## Exercise details
Print, unchanged, the line containing "to Email Notifications" along with all lines that follow it to the end of the listing.

## Source information
=== Section Start ===

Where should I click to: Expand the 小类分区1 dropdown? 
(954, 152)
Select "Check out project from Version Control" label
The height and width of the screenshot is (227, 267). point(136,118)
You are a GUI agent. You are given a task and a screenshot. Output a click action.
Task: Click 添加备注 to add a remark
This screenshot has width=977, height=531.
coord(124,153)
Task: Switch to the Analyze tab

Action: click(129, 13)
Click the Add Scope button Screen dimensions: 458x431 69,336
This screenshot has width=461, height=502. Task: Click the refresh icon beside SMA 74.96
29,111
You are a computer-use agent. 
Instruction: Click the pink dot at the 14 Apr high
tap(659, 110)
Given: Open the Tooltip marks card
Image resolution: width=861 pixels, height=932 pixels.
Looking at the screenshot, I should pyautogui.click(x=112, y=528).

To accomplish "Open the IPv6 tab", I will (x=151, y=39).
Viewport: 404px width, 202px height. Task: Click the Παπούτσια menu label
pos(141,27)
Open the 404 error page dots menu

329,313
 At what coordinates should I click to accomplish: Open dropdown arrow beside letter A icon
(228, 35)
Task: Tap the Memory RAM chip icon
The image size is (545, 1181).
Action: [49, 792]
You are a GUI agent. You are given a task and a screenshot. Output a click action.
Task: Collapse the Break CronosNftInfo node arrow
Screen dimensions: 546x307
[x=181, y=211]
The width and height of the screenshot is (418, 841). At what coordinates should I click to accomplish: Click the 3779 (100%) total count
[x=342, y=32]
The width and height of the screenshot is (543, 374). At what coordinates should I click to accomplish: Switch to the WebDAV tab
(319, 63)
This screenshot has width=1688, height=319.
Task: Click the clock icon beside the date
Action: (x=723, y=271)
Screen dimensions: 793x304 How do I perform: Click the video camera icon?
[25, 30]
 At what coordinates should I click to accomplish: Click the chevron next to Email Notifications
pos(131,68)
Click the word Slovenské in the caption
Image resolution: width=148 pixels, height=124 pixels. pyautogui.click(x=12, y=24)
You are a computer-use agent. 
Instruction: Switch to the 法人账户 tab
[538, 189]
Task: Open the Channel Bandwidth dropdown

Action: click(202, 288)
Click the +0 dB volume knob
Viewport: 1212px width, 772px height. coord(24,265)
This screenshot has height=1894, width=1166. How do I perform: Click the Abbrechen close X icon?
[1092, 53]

=== Section End ===

## Answer box
 At what coordinates should I click to accomplish: Click the chevron next to Email Notifications
pos(131,68)
Click the word Slovenské in the caption
Image resolution: width=148 pixels, height=124 pixels. pyautogui.click(x=12, y=24)
You are a computer-use agent. 
Instruction: Switch to the 法人账户 tab
[538, 189]
Task: Open the Channel Bandwidth dropdown

Action: click(202, 288)
Click the +0 dB volume knob
Viewport: 1212px width, 772px height. coord(24,265)
This screenshot has height=1894, width=1166. How do I perform: Click the Abbrechen close X icon?
[1092, 53]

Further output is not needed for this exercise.